Minnesota. The name says it all: the land of sky blue waters. The place where prairies, forests, rivers, lakes, and valleys create a stunning tapestry on the land. A place where legend has a foothold in Paul Bunyan and Babe, the Blue Ox. Where we describe the geography in an almost mythical manner: the North Woods, Lake Superior, the Mighty Mississippi, Red River Valley, Buffalo Ridge. This is our state.
Some four million of us live here on eighty-seven thousand square miles of forests and farms, cities and towns, parklands and lakes.
We love the Great Outdoors. We ski, we hike, we canoe, and we enjoy nature. The loons and the lady’s slippers, the white pines and the red maples, the northern pike and white-tailed deer give us a sense of place.

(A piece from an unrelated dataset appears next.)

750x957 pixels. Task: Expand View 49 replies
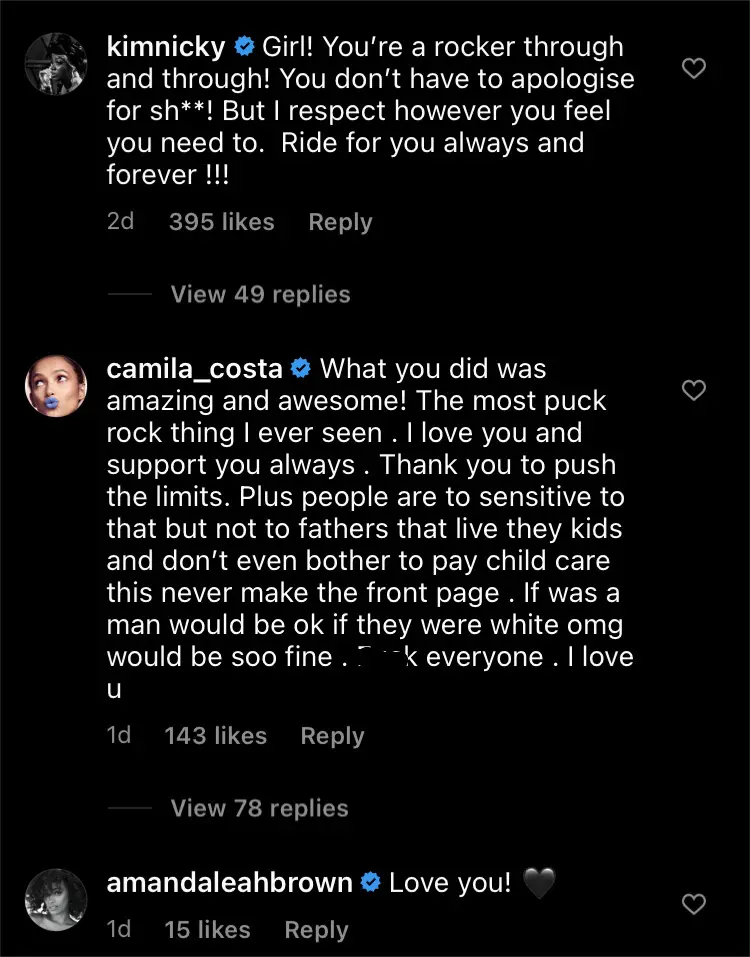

Yet the lands that we love may vanish. Minnesota is the fastest growing state from the northern plains to the eastern seaboard. Our population will increase by almost one million (that’s 25 percent) in the next two decades. We’ve already lost 2.2 million acres of forest in the last twenty years. Loon populations have declined, wetlands have been lost, and water quality of the lakes has decreased. Poorly planned developments have led to costly storm-water flooding. An estimated 80 percent of the state’s septic systems are failing, which results in ground-water contamination. What is the future we want to leave our children’s children? The articles in this category are the beginning of this discussion. What is important to us and how can we keep the landscapes we love?